Costume e Società

Quattro imprese italiane su cinque pronte all’industria 4.0

Il 78% delle imprese italiane ha iniziato la trasformazione, ma servono nuove competenze

Il dato è confortante: ben il 78% delle aziende italiane ha avviato processi di trasformazione digitale, improntati verso l’Industria 4.0.

In realtà la ricerca realizzata da Bcg e Ipsos tra le imprese fornisce un quadro caratterizzato da luci e ombre, presentando più di una criticità nel viaggio verso Industria 4.0. Tra le 170 aziende coinvolte (oltre 20 settori di appartenenza, con una prevalenza di realtà del Nord Italia) in termini di conoscenza il problema non esiste più: il 100% delle imprese conosce l’argomento.

A distanza di oltre due anni dal varo dei maxi-incentivi fiscali disponibili per i beni “connessi”, il 22% del campione non ha avviato alcun progetto digitale e al momento non pianifica nulla sul tema. Il 78% delle aziende ha invece progetti in corso o comunque già pianificati, anche se le applicazioni in corso sono circoscritte ai primi step: ad esempio l’avvio di un primo progetto pilota in produzione o la connessione delle le prime macchine. Solo un quarto delle imprese (24%) si è invece già spinto oltre, avviando o completando la connessione con clienti e fornitori o addirittura arrivando a connettere l’intera catena del valore. In media i dati dicono quindi che solo il 19% delle imprese (il 24% del 78%) ha messo in pista progetti profondi e radicati, in grado di modificare in modo evidente i risultati ottenuti.

Così, non sorprende più di tanto osservare che nel 54% dei casi le imprese non si sentano in grado di poter fare un bilancio sull’effetto incrementale di questi cambiamenti in termini di maggiori ricavi, mentre solo il 25% del campione segnala un saldo positivo. In generale solo il 14% delle aziende con progetti a bassa complessità dichiara di aver sperimentato un aumento di ricavi, percentuale che balza invece al 60% tra le imprese che hanno progetti di elevata maturità.

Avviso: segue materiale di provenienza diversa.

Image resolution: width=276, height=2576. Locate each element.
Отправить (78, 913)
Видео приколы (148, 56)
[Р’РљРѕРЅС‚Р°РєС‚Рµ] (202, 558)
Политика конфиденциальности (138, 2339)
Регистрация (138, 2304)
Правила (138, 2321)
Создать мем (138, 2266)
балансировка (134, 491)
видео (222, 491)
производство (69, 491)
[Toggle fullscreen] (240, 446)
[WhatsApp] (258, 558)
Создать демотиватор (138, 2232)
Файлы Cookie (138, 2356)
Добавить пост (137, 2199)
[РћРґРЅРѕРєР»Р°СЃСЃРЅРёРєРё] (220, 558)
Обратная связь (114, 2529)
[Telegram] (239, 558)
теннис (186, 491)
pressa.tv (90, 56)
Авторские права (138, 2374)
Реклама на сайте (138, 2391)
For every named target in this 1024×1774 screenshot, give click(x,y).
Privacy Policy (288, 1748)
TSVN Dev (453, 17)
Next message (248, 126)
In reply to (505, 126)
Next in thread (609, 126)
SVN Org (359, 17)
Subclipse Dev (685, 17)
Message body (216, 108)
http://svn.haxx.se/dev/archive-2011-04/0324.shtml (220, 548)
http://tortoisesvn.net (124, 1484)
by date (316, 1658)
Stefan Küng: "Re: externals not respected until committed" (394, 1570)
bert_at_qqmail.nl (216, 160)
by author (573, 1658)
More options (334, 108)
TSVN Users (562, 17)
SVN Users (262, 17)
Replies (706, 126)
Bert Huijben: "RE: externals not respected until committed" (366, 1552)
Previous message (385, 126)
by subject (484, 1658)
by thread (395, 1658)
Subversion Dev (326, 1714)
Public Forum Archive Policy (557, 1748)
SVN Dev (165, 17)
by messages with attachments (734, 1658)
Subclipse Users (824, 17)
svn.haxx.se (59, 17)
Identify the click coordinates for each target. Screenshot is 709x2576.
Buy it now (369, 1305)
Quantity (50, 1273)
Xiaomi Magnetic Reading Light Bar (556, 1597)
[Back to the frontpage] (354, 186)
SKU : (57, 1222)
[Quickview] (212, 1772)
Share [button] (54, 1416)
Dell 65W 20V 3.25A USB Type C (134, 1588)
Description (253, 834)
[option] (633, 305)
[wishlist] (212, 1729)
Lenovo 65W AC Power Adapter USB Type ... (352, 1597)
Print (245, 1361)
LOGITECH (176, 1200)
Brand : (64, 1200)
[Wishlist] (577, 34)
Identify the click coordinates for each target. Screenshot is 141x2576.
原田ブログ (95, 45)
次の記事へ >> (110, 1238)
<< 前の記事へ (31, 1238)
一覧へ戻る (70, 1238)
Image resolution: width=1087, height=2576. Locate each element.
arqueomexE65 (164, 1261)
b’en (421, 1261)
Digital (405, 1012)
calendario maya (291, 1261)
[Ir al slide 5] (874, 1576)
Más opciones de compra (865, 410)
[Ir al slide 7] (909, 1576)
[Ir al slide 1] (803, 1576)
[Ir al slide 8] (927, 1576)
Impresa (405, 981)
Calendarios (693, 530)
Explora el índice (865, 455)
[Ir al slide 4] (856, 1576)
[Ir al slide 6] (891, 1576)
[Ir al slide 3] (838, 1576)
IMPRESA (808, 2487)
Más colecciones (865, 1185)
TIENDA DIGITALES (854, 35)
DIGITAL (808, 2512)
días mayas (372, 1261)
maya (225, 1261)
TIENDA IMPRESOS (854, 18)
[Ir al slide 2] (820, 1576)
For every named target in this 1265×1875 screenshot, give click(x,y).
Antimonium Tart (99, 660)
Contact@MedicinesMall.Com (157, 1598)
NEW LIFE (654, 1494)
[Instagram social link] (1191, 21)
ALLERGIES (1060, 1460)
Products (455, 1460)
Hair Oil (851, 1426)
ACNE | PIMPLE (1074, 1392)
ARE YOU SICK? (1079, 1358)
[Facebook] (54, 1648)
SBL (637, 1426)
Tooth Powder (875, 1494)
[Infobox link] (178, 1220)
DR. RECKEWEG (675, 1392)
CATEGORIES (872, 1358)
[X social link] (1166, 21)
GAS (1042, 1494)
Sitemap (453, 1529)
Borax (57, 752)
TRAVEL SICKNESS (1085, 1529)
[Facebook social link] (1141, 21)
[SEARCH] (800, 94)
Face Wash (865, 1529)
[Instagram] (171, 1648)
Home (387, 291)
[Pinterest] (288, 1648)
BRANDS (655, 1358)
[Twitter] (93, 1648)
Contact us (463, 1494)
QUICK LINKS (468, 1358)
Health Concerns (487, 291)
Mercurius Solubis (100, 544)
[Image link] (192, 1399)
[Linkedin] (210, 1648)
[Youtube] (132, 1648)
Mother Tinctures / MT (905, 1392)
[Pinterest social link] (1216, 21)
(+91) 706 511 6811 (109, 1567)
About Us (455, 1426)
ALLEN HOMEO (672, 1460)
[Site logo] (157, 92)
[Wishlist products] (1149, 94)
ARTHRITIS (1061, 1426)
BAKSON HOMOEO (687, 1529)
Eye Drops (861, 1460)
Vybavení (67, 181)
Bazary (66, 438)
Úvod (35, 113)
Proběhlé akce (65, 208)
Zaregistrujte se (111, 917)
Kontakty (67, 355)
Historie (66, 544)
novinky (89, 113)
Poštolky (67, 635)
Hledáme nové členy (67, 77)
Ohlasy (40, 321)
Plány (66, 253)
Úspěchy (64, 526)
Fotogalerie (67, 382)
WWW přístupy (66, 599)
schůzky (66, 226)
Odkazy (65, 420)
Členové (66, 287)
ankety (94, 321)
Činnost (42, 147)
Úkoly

Altro nodo chiave è quello delle competenze, con il 98% delle imprese a segnalare la necessità di un miglioramento in questo ambito. Nuove professionalità che in generale non avranno un riflesso significativo sui numeri della forza lavoro interna: ci si aspetta infatti un saldo negativo del 2% per impiegati dei livelli più bassi e operai, -1% tra gli impiegati di livello superiore, un aumento dell’1% tra i manager. Tra chi ha già avviato un progetto Industria 4.0, solo il 26% ha previsto team dedicati, nonostante nel 67% dei casi le aziende ammettono di attendersi un’elevata complessità nell’implementazione di questi progetti.

La maggior parte delle aziende quindi considerano quello di Industria 4.0 un passaggio da gestire, almeno in un primo momento, soprattutto con risorse informatiche specializzate, dunque non sistemiche.

“Nella fabbrica intelligente – spiega Jacopo Brunelli, partner e managing director di BCG, responsabile operations per Italia, Grecia, Turchia e Israele – saranno più fluide le competenze ricercate e verrà richiesta la capacità di andare oltre le tradizionali abilità tecniche del proprio ruolo. Inoltre, se lo scenario di una sostituzione completa della forza lavoro da parte dei robot sembra scongiurato perché gli automi saranno impiegati sempre più spesso per interagire con gli umani, prevediamo la ricerca di nuove figure professionali con specifiche competenze che coprano aree differenti”.

Per Andrea Alemanno, senior client officer di Ipsos, “bisogna pensare alle possibilità che offre Industria 4.0; è una ‘rivoluzione copernicana’ che va ben oltre l’ottimizzazione dell’attuale, e consente di affrontare nuove sfide, e di guardare alla supply chain, alla gestione dei clienti e della produzione in modo diverso e costantemente evolutivo”.

“A due anni e mezzo dalla partenza del piano industria 4.0 – commenta il vice presidente di Confindustria per la politica industriale Giulio Pedrollo – possiamo dire che ha funzionato e che le imprese hanno colto l’opportunità di innovare e di crescere. Una sfida importante e imprescindibile adesso è quella dell’adeguata formazione delle risorse umane già impiegate e soprattutto della creazione di nuovi profili che siano in grado di dispiegare al meglio le potenzialità di Industria 4.0”.